There is growing attention as to the importance of listening to children’s views outside of the courts. The central focus for including children’s voices within Canadian family justice system remain court-based methods, including child custody assessments, Voice of the Child Reports, appointment of children’s lawyer, and judicial interviewing. These methods are thought to provide the court with assistance in its decision-making regarding children’s best interests and to ensure children’s voices are included and considered in these decisions. In addition, children’s voices in the courts are now supported by family law legislation in almost all Canadian jurisdictions which provides that the views of children be considered as a factor in making decisions based on their “best interests.” Frequently there is also a proviso, such as “where these views can reasonably be ascertained” or considering the age and maturity of the child.Footnote 165

To explore the multiple pathways for including children’s views, a decision tree for considering the various options for hearing children’s voices is provided based on the review of the social science research and the case law. The decision tree is a tool to assist mental health and legal professionals to best consider the pathways though the various stages of the legal process and the opportunities within these approaches for including children’s voices (See Figure 1).
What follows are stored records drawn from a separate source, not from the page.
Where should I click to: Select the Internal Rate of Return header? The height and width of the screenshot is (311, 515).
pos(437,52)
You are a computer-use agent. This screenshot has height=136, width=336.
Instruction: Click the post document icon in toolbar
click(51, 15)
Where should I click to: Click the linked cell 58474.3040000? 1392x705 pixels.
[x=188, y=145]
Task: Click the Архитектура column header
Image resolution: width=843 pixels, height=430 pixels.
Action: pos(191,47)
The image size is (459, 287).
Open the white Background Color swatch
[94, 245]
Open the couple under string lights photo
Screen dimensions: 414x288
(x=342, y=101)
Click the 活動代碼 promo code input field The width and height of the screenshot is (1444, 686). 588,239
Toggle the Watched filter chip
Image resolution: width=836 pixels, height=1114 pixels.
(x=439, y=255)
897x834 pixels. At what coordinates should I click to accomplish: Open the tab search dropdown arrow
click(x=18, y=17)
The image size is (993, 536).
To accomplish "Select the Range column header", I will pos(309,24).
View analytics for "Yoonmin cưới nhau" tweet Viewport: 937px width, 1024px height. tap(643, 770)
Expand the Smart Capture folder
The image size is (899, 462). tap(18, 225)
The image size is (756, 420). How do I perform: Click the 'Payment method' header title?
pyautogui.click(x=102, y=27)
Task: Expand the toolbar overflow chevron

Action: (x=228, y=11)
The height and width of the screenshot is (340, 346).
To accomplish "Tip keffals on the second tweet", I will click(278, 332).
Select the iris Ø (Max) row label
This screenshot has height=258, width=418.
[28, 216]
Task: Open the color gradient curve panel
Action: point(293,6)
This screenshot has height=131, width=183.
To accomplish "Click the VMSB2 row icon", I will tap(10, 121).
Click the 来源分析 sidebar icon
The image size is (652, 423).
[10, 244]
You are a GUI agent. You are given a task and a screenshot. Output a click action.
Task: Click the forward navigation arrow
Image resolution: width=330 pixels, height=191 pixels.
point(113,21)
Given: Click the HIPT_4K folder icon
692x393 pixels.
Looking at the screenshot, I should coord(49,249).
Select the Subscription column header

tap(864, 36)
When using the decision tree, it is necessary to consider all types of methods that have been developed or currently in place for understanding children’s views. The initial question to guide the decision tree should be to consider whether the family is involved in a court process. If parents are not involved in the court process then there may be more challenges to integrating children’s voices in the parenting plans that affect them. Special consideration must be made in these non-court involved situations to understand and assess the degree of risk for children when they share their stories, experiences and views. Children need to be able to share their views without putting them into loyalty conflicts between their separating parents or placing them at risk of creating strained relationships with a parent.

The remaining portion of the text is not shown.